3. The Town, directed by Ben Affleck, also deserved a better fate.  If Affleck keeps working at that level, it won’t be long before Oscar notices.

Hereafter - Clint Eastwood's latest

Greetings!

I’ve been engaged with other matters for a bit, but here I am shiny and new like a sturgeon.

 

Briefly, I suggest you take a long peek at Hereafter, Clint Eastwood’s latest film. No, there is no gun play; nothing remotely western-like; and there are really no tough guys. However, an achingly beautifully photographed Paris, Charles Dickens, and opera all figure into a triptych about death and wondering about the afterlife.
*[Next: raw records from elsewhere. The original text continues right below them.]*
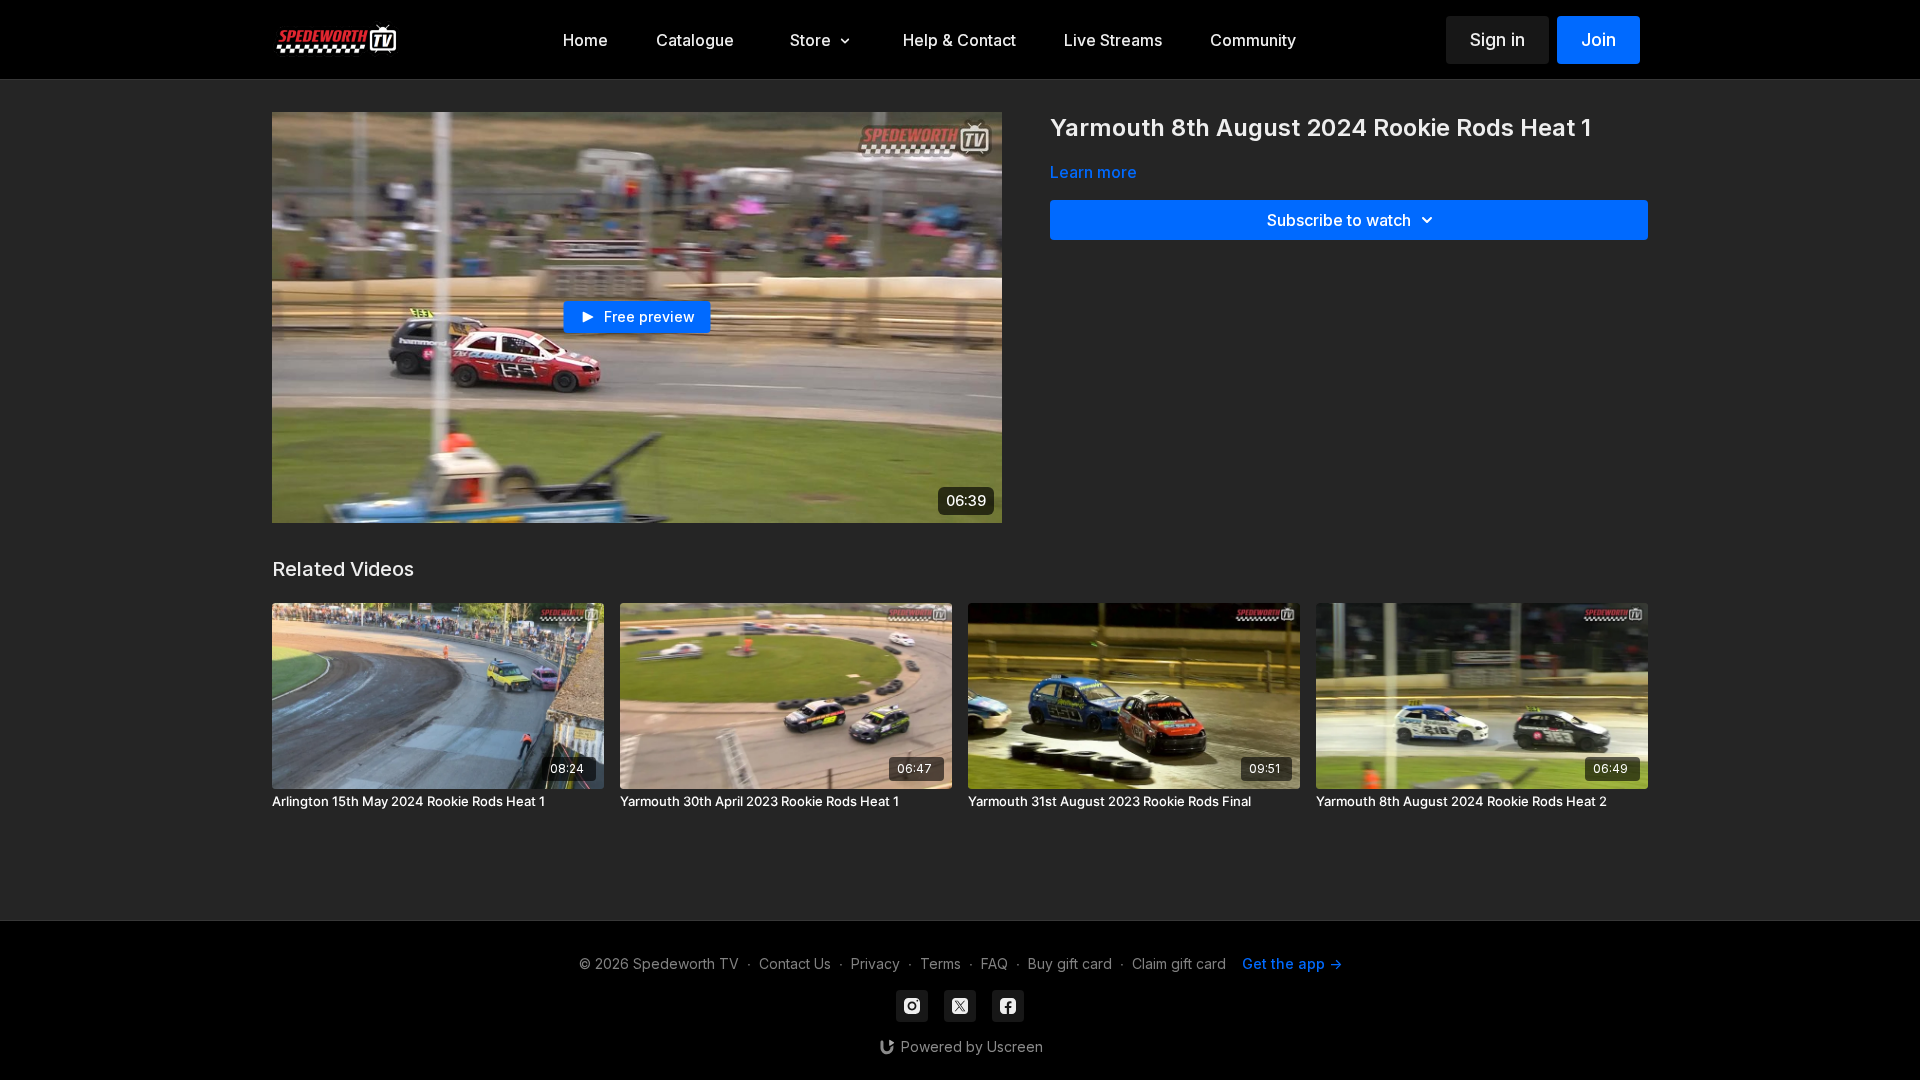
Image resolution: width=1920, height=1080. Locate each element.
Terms (940, 963)
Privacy (875, 963)
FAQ (994, 963)
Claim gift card (1179, 963)
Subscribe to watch (1339, 220)
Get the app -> (1292, 963)
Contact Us (795, 963)
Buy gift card (1070, 963)
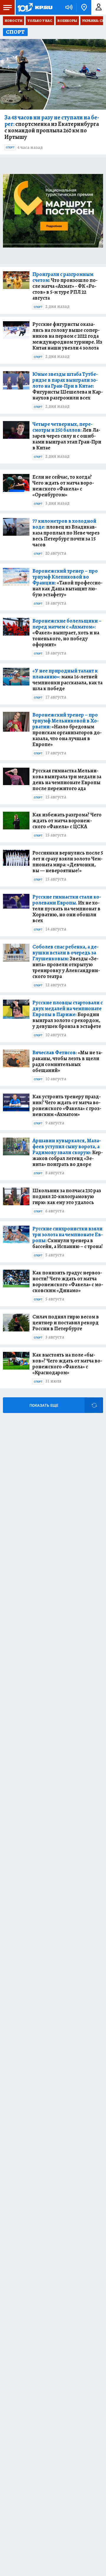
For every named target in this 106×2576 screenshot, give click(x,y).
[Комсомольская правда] (34, 7)
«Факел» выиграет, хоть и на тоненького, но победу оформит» (67, 632)
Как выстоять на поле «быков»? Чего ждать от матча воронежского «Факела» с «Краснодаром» (67, 1363)
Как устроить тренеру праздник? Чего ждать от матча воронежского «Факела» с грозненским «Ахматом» (66, 1105)
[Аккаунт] (98, 7)
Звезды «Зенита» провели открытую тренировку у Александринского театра (66, 961)
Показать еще (43, 1405)
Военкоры (67, 20)
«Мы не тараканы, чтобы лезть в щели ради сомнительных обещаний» (67, 1061)
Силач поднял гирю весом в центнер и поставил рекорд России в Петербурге (65, 1322)
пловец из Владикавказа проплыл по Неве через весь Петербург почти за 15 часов (66, 533)
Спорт (10, 147)
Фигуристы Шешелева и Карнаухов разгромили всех (67, 386)
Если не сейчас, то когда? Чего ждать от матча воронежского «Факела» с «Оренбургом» (63, 486)
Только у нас (39, 20)
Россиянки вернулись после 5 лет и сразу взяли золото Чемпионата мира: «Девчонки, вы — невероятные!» (67, 861)
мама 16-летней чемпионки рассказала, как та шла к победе (67, 679)
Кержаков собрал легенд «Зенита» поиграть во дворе (67, 1152)
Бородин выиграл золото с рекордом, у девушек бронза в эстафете (67, 1014)
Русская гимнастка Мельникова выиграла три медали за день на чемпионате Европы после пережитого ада (66, 779)
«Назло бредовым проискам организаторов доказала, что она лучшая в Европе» (67, 729)
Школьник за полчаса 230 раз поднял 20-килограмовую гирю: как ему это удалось (66, 1196)
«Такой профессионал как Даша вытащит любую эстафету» (67, 582)
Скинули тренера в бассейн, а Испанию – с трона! (67, 1237)
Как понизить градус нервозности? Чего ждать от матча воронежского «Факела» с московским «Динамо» (67, 1281)
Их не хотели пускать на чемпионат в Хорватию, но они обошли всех (66, 908)
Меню (7, 7)
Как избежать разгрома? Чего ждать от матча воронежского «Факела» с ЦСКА (67, 820)
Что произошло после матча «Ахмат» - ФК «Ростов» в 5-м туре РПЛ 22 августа (64, 286)
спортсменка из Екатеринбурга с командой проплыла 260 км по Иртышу (51, 127)
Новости (13, 20)
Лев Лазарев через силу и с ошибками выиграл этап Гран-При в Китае (66, 436)
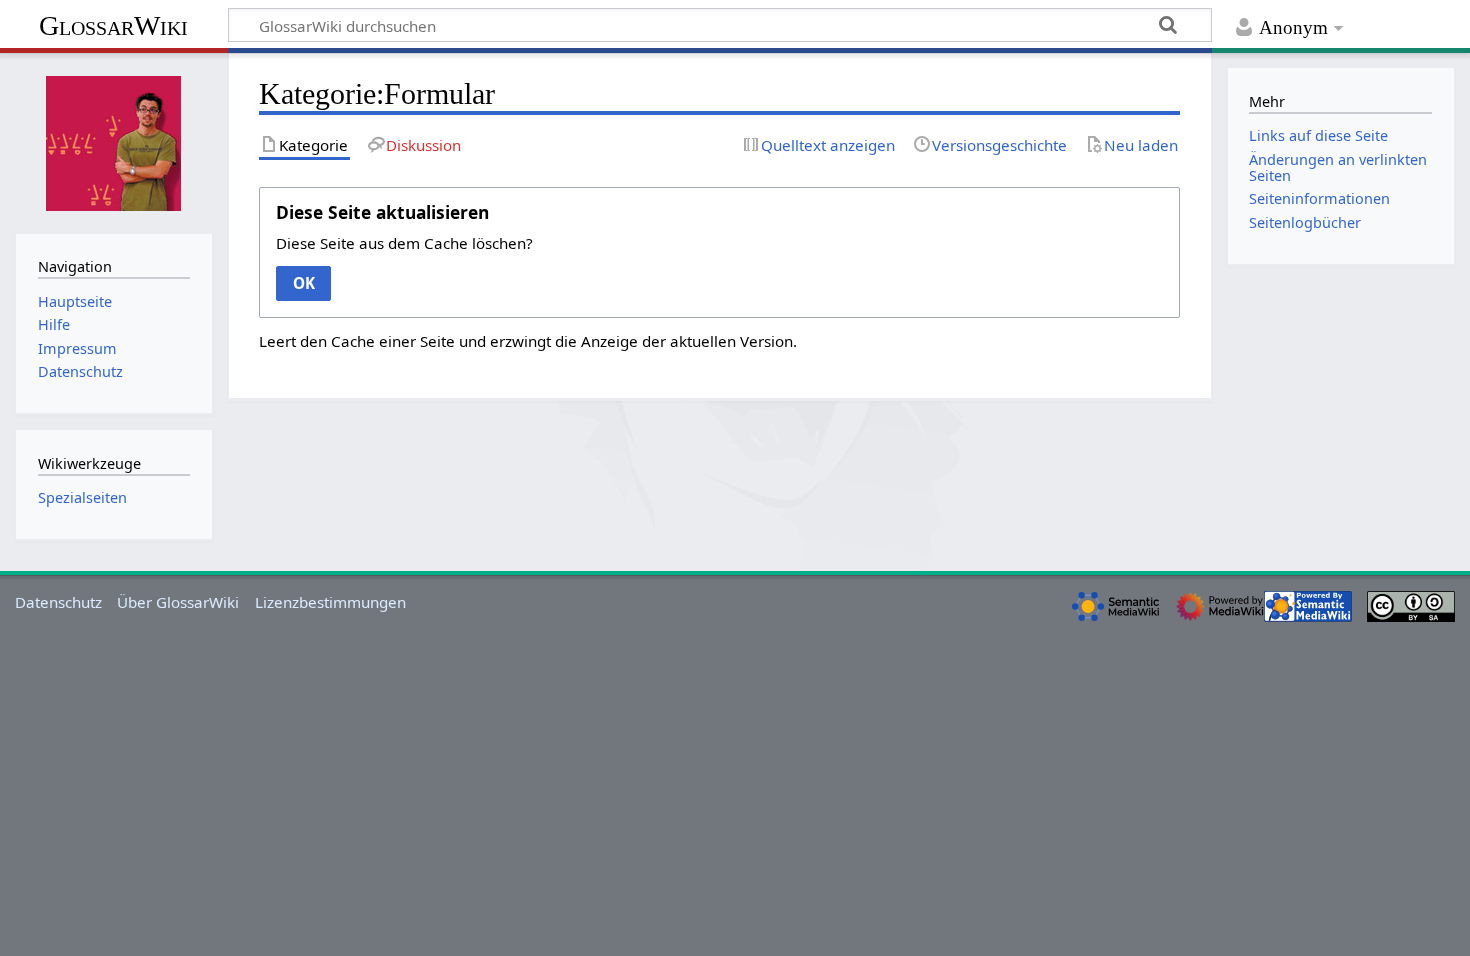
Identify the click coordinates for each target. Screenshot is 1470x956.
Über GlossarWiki (178, 602)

With the notable exception of a glowing NYT review, the film has generally met a lukewarm, mystified response from many critics. To my way of thinking, Hereafter like, Gran Torino, might be unexpected to some, but it’s yet another installment in the astonishingly rich oeuvre of Mr. Eastwood.  As usual in his most recent films, the music, written by Eastwood himself, is wonderful. As well, the opening scene of a natural disaster in an Asian getaway and and the grand visual shock of a terrorist attack in London bear the influence of the film’s executive producer, Steven Spielberg, to great effect. Clint Eastwood is a great artist who continues to renew his vision entering his ninth decade.